- Interactive map of Ureju Community
- Country: Nigeria
- State: Delta State
- LGA: Warri North
- Kingdom: Warri Kingdom

Government
- • Type: Community
- • Olu of Warri: Ogiame Atuwatse III
- Time zone: UTC+1 (WAT)
- Postal code: 331104
- Website: warrikingdom.org

= Ureju Community =

Ureju Community is an indigenous Itsekiri rural community in the Warri Kingdom. Ureju Community is one of the aboriginal five communities that make up the Warri Kingdom before the coming of Olu Ginuwa I alongside other Itsekiri communities like Ugborodo, Ode-Itsekiri (Okotomu-Irigbo), Inorin and Omadino. It is located in the Benin River axis of Warri North Local Government Area of present-day Delta State, Nigeria. Ureju Community has two main families - Olero and Kokolo.

Like most Itsekiri communities, Ureju community has different quarters.

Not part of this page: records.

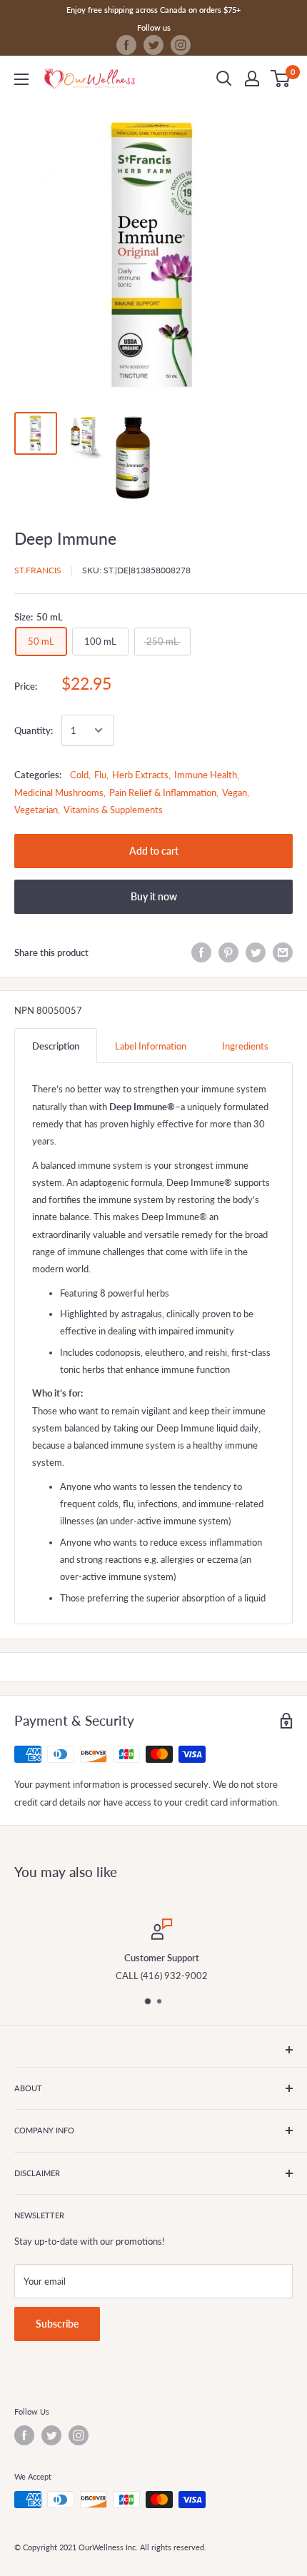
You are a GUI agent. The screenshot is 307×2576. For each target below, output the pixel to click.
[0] (281, 78)
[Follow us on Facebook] (126, 45)
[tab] (55, 1045)
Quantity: (33, 730)
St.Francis (37, 570)
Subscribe (57, 2324)
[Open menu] (21, 79)
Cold (79, 774)
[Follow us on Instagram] (181, 45)
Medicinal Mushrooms (59, 792)
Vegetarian (36, 809)
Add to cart (153, 851)
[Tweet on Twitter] (256, 952)
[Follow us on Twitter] (153, 45)
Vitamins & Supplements (113, 809)
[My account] (252, 78)
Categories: (37, 774)
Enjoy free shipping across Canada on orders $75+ (153, 9)
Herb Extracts (140, 774)
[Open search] (224, 78)
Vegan (234, 792)
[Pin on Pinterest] (228, 952)
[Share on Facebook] (201, 952)
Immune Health (205, 774)
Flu (100, 774)
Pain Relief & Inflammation (162, 792)
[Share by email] (283, 952)
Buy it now (154, 896)
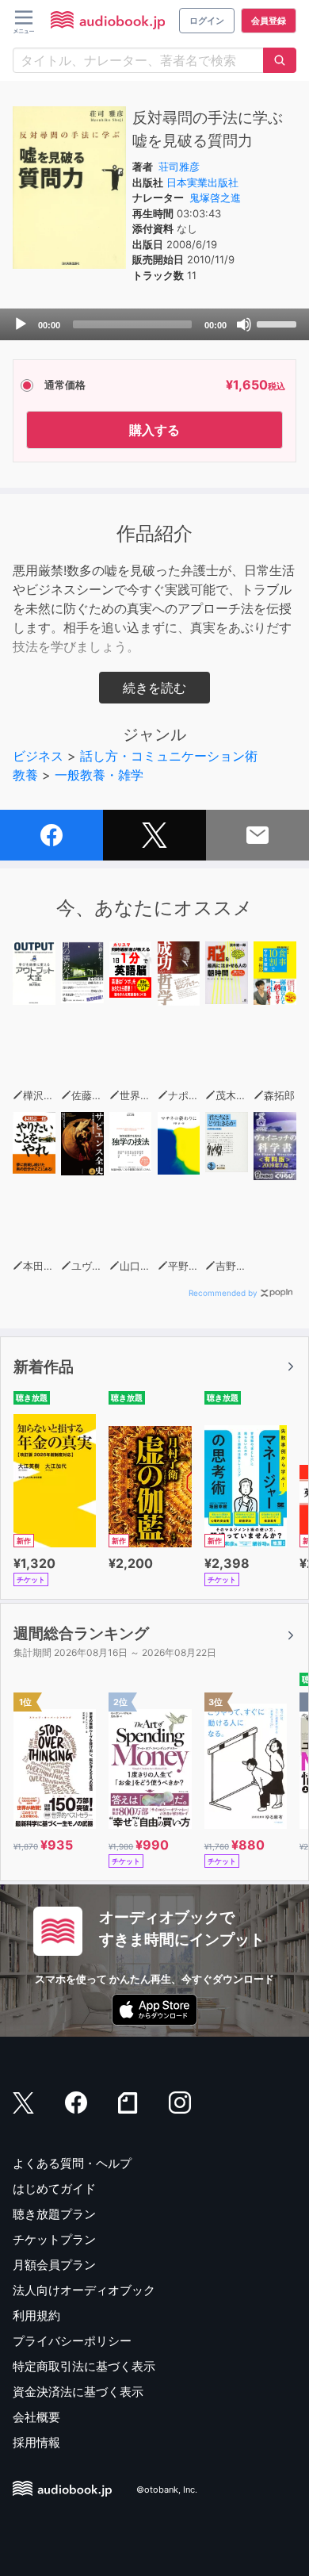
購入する (154, 430)
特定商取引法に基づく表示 (84, 2366)
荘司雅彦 (179, 166)
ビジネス (38, 756)
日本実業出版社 (202, 182)
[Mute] (244, 324)
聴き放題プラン (54, 2213)
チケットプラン (54, 2239)
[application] (154, 324)
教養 (25, 775)
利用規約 (36, 2315)
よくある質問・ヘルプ (72, 2163)
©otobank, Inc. (166, 2489)
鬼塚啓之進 (215, 197)
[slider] (279, 323)
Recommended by (223, 1293)
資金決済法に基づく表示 (78, 2391)
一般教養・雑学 (99, 775)
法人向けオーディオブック (84, 2290)
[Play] (21, 324)
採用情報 (36, 2442)
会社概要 (36, 2417)
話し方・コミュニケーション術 (169, 756)
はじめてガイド (54, 2188)
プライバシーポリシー (72, 2340)
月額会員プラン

The quarters in Ureju community are Ode Ureju, Ureju Sinsin, Olumagada, Gbetiokun, Oroke-tie and Obiale-uton.

Ureju community kept the first watch in the newly established Ghigho Aghofen created by His Royal Majesty, Ogiame Atuwatse III, the Olu of Warri Kingdom. In March 2022, Ogiame Atuwatse III visited Ureju Community as part of his promise to visit each community that plays watches the Olu of Warri Palace during the Ghigho Aghofen.

==Politics==
It sits in the Ebrohimi ward of Warri North and Warri Federal constituency. Honourable Fred Martins is the current Member representing Warri North in the Delta State House of Assembly. Chief Hon. Thomas Ereyitomi represents Ureju Community as the House of Representatives Member for Warri Federal Constituency in the Nigerian House of Representatives.

== Popular culture ==
Ureju Community is known for dancing the Ulu Umalokun dance.